Task requirements — Verbatim repeat, images excluded. Give each entry again as written.

START Provided data

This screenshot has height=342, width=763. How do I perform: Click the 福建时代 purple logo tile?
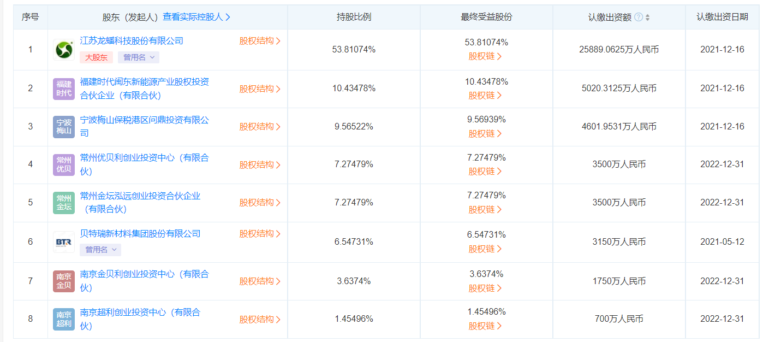(x=64, y=89)
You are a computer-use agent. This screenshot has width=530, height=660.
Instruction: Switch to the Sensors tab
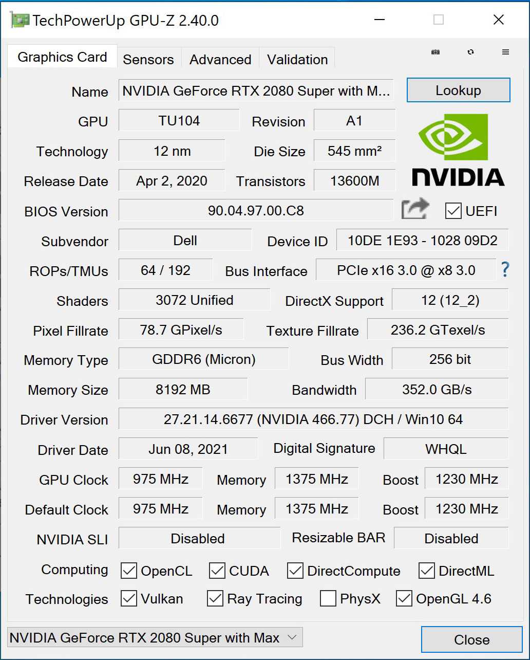tap(148, 60)
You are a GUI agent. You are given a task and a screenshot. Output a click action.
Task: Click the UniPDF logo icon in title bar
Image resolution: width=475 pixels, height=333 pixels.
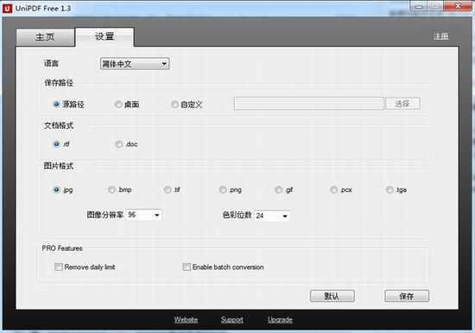click(7, 8)
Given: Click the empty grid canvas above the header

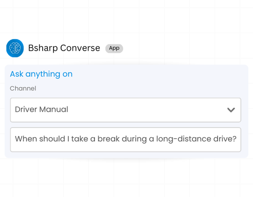Looking at the screenshot, I should click(126, 18).
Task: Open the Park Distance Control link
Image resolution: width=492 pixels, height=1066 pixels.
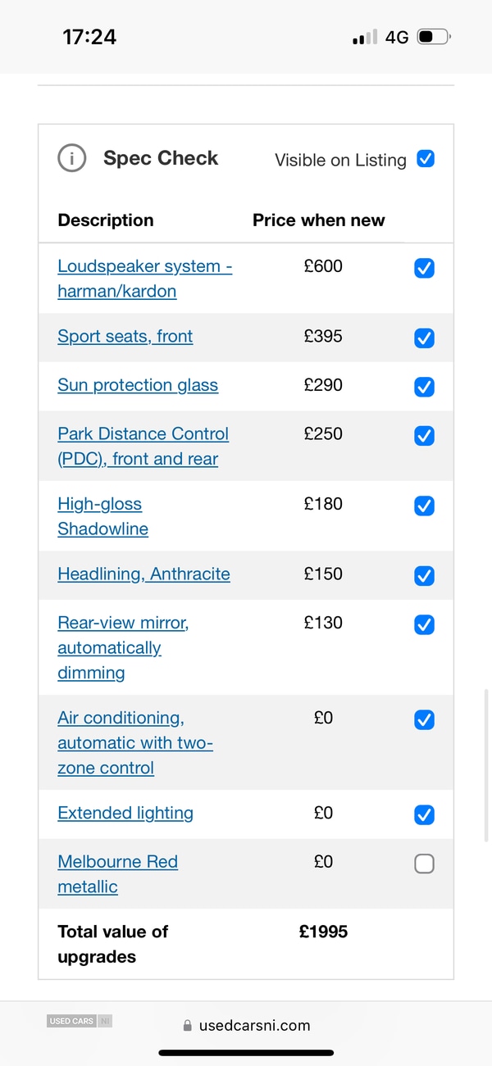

END Provided data

Worked solution —
This screenshot has height=342, width=763. How do I perform: Click the 福建时代 purple logo tile?
(x=64, y=89)
You are a computer-use agent. This screenshot has width=530, height=660.
Instruction: Switch to the Sensors tab
tap(148, 60)
You are a GUI agent. You are given a task and a screenshot. Output a click action.
Task: Click the UniPDF logo icon in title bar
Image resolution: width=475 pixels, height=333 pixels.
click(7, 8)
Given: Click the empty grid canvas above the header

Looking at the screenshot, I should click(126, 18).
Task: Open the Park Distance Control link
Image resolution: width=492 pixels, height=1066 pixels.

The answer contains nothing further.